Son assiette froide est seule sur la table.
Est-ce un coupable ?… Un exilé ?…

[…]

Priez pour le coeur dépourvu
Qui dans la nuit émerveillée
Poursuit son amère veillée.

Marie Noël, Les Chansons et les Heures, Chant de Noël, 1906

… Qui vient ? …
Sont-ce nos hôtes ? … Non, rien

Ce n'est qu'un âne qui passe,
Un vieux, une femme lasse.

Marie Noël, Le Rosaire des joies, Noël et morale aux maisons sur la prudence

Trois vieilles filles, trois, nous arrivons ici
Portant trois lumières,
Pour adorer l'Enfant… O Vierge, nous voici,
De toutes les dernières ;
Nous voici d'un tel retard
Bien humiliées,
Las ! les autres au départ
Nous ont oubliées.

La Vierge

Allez-vous en, mes trois filles. Toutes les trois,
En quittant l'étable,
Retournez à la messe, approchez, ô coeurs droits,
De la Sainte Table ;
Là, chacune aura l'Enfant,
– La chose est réelle –
L'Enfant vrai, l'Enfant vivant,
Son Enfant pour elle.

Dans votre coeur bien chaud, couchez ce nourrisson,
Qu'il dorme à cette heure…

Marie Noël, Le Rosaire des joies, Noël des vieilles filles, Noël 1910

A ton Fils qu'on attend
Ce soir à la veillée,
A ton Fils qu'on attend
A la minuit chantant,

Qu'apporterai-je ô Toi
Seigneur qui m'a créée ?
Qu'apporterai-je ô Toi
Comme hommage de moi ?

Moins que paille, un fétu,
D'herbe vieille et brisée,
Moins que paille, un fétu…
Seigneur en voudras-Tu ?

Et ces brins – si les veux –
D'une branche cassée,
Et ces brins – si les veux –
Et la cendre du feu.

La cendre où bat encor
– L'entendras-Tu ? – Glacée,
La cendre où bat encor
Le coeur d'un grillon mort.

Marie Noël, Chants des Quatre-Temps, Noël des balayures

Marie Noël est venue à Vals. L'abbé Durand l'a connue. Il n'a pas dit pourquoi il aimait lire ses chants et ses psaumes. On devine cependant  qu'il partageait avec Marie Noël le sentiment mystérieux de la pauvreté essentielle.

Joseph, Marie, l'Enfant incarnent à Noël cette pauvreté-là.
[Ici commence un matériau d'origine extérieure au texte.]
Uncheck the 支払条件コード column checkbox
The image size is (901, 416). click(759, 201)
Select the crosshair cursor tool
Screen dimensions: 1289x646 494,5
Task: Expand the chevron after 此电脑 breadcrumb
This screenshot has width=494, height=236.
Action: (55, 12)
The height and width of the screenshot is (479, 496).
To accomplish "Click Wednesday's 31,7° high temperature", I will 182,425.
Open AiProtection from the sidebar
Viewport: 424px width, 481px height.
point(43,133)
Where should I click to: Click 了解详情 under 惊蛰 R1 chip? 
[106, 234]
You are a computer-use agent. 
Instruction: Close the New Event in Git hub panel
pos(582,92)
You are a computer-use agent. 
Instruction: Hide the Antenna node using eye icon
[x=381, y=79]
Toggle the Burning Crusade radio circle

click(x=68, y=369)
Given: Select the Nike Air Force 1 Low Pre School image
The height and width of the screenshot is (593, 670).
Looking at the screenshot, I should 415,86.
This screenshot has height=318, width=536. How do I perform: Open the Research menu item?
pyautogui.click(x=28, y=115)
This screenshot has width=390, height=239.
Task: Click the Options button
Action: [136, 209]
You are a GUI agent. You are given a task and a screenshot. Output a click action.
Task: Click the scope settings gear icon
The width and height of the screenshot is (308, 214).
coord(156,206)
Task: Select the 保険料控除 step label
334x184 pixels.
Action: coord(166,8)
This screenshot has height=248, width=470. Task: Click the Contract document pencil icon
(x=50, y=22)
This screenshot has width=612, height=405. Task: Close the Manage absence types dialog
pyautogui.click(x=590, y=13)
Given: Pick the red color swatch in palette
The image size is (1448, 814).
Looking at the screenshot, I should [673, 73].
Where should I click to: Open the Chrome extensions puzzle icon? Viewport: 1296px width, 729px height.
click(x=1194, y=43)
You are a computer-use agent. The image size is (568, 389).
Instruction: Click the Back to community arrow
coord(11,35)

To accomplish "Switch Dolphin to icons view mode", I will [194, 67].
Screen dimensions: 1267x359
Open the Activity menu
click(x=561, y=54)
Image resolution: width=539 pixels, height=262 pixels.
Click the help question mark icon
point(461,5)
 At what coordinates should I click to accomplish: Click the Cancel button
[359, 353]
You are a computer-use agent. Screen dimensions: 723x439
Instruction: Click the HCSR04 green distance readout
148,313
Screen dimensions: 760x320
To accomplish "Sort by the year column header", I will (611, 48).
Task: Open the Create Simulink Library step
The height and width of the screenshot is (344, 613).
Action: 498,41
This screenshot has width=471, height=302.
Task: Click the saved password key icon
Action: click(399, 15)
Arrivés à Bethléem, parce qu'ils étaient pauvres, et parce que tous les autres venus pour le même motif occupaient les hôtelleries, ils ne trouvèrent aucun logement; ils se mirent donc sous un passage public, qui se trouvait entre deux maisons, ayant toiture, espèce de bazar sous lequel se réunissaient les citoyens soit pour converser, soit pour se voir, les jours de loisir, ou quand il faisait mauvais temps. Il se trouvait que Joseph y avait fait une crèche pour un boeuf et un âne, ou bien quand les gens de la campagne venaient au marché, c'était là qu'ils attachaient leurs bestiaux, et, pour cette raison, on y avait établi une crèche. Au milieu donc de la nuit du jour du Seigneur, la bienheureuse vierge enfanta son fils et le coucha dans la crèche sur du foin ; et ce foin fut dans la suite apporté à Rome par sainte Hélène. Le boeuf et l’âne n'avaient pas voulu le manger.

Jacques Voragine, La Légende Dorée, La Nativité 

Notes   [ + ]

1 réflexion sur « Ils étaient pauvres »

  1. Martine Rouche

    Puis-je me faire le truchement de notre amie commune, qui vient se ressourcer en lisant ton blog, et qui n'a pas forcément le temps de laisser un comment ? Sache que tes derniers posts sur Vals l'ont emplie d'émotion. Voilà ! Merci à toi, une nouvelle fois, de notre part.